Top of Supplied material

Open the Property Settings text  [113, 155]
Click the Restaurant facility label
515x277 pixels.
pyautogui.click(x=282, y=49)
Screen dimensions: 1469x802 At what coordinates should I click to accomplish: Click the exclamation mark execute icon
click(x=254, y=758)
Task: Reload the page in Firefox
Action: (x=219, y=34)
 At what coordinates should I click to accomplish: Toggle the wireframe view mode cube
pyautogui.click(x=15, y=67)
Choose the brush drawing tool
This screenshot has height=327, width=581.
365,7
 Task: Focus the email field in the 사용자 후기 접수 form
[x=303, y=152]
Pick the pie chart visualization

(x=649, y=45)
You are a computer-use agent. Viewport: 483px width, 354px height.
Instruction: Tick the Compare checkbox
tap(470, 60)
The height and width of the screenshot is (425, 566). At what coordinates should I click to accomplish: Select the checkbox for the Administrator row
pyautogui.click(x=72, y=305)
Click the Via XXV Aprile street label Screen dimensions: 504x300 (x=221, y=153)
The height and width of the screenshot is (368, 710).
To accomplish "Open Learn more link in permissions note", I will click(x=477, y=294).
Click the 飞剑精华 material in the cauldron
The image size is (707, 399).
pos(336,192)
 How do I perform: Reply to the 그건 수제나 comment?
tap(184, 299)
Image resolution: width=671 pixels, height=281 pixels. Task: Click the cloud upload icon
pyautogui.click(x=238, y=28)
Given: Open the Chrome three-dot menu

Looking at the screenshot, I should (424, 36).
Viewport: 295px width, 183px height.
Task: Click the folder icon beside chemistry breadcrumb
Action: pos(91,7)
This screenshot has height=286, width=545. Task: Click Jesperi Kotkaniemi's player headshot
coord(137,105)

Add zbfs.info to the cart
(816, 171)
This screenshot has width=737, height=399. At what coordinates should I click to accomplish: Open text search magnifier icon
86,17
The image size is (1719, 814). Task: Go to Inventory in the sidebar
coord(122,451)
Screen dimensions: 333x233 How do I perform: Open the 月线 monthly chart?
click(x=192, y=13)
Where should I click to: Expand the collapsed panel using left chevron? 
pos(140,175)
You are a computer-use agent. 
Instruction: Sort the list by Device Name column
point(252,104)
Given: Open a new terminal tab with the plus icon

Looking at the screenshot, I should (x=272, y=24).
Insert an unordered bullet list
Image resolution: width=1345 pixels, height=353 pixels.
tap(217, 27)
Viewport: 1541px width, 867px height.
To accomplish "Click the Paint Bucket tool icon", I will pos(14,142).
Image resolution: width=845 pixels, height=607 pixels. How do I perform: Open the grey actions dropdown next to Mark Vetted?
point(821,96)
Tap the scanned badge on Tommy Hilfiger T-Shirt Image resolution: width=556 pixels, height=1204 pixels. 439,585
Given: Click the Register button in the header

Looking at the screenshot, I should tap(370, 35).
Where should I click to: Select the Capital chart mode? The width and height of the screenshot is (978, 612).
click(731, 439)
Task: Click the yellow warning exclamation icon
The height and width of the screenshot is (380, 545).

Bottom of Supplied material

■ Your objective:
Retype the portion of the data above that starts on the line with "Screen dimensions: 333x233" and finishes on the line with "Tap the scanned", including both of those lines.

■ Output of the exercise:
Screen dimensions: 333x233 How do I perform: Open the 月线 monthly chart?
click(x=192, y=13)
Where should I click to: Expand the collapsed panel using left chevron? 
pos(140,175)
You are a computer-use agent. 
Instruction: Sort the list by Device Name column
point(252,104)
Given: Open a new terminal tab with the plus icon

Looking at the screenshot, I should (x=272, y=24).
Insert an unordered bullet list
Image resolution: width=1345 pixels, height=353 pixels.
tap(217, 27)
Viewport: 1541px width, 867px height.
To accomplish "Click the Paint Bucket tool icon", I will pos(14,142).
Image resolution: width=845 pixels, height=607 pixels. How do I perform: Open the grey actions dropdown next to Mark Vetted?
point(821,96)
Tap the scanned badge on Tommy Hilfiger T-Shirt Image resolution: width=556 pixels, height=1204 pixels. 439,585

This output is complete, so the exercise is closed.